Create a new virtual environment.

conda create --name squeezeDetOcta python=3.6

Launch the new environment.

# Windows
activate squeezeDetOcta
# Linux
source activate squeezeDetOcta

Install the following packages.

conda install tensorflow-gpu==1.9.0
conda install -c conda-forge opencv=3.4.2
conda install -c conda-forge easydict
conda install -c anaconda pillow
conda install -c conda-forge imageio
conda install -c anaconda joblib
conda install -c anaconda scipy
# optional
conda install -c conda-forge jupyterlab

Main Contributions

This work builds up on the work _SqueezeDet:_Unified, Small, Low Power Fully Convolutional Neural Networks for Real-Time Object Detection for Autonomous Driving by Bichen Wu, Alvin Wan, Forrest Iandola, Peter H. Jin, Kurt Keutzer (UC Berkeley & DeepScale).

We thank the authors for making the source code openly available.
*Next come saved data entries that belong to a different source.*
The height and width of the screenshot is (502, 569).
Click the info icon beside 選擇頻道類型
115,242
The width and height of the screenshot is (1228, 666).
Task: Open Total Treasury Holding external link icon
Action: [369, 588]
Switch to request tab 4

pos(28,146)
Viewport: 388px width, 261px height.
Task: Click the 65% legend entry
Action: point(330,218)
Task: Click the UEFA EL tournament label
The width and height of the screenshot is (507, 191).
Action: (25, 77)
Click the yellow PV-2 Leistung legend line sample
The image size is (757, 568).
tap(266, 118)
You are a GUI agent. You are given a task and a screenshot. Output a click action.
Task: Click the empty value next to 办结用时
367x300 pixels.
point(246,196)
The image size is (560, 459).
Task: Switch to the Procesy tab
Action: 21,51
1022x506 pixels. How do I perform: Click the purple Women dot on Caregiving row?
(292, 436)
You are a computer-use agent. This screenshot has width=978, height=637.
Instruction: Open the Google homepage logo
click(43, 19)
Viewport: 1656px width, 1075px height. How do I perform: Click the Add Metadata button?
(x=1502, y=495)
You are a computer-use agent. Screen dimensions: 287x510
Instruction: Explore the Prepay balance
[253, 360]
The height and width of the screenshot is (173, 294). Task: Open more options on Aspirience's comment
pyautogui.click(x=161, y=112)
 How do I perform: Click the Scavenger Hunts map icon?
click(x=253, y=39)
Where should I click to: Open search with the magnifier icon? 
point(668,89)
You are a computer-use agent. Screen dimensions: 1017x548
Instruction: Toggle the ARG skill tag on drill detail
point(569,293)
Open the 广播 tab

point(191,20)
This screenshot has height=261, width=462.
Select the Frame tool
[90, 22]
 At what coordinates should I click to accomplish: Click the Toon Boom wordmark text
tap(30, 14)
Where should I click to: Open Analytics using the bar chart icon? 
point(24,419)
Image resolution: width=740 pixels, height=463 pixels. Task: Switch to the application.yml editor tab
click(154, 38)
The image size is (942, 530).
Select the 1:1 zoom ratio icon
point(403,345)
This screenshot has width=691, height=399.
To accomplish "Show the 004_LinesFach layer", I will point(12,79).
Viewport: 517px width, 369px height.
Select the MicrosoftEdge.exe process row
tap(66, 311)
The main contributions of this repository are as follows,

SqueezeDetOcta was developed by augmenting the existing SqueezeDet object detection network to predict the parameters of irregular octagonal approximations of the instance masks.


(a) Bounding box approximation	(a) Octagonal approximation

Figure 1: Illustrations of different instance masks approximations

This involves code changes to,

load instance masks. (Cityscape dataset is chosen for this. But the code can easily be extended for other datasets as described in the Custom dataset support section.)
approximate the instance masks using irregular octagonal parameterization.
encode these parameters to generate the ground-truth which can be used to train the network.
Implementation to continue training from an existing checkpoint.
This work uncovered the issues posed by boundary adhering object instances and why they warrant separate handling (refer the report for more information).

Figure 2: Illustrations of boundary adhering object instances and occluded object instances.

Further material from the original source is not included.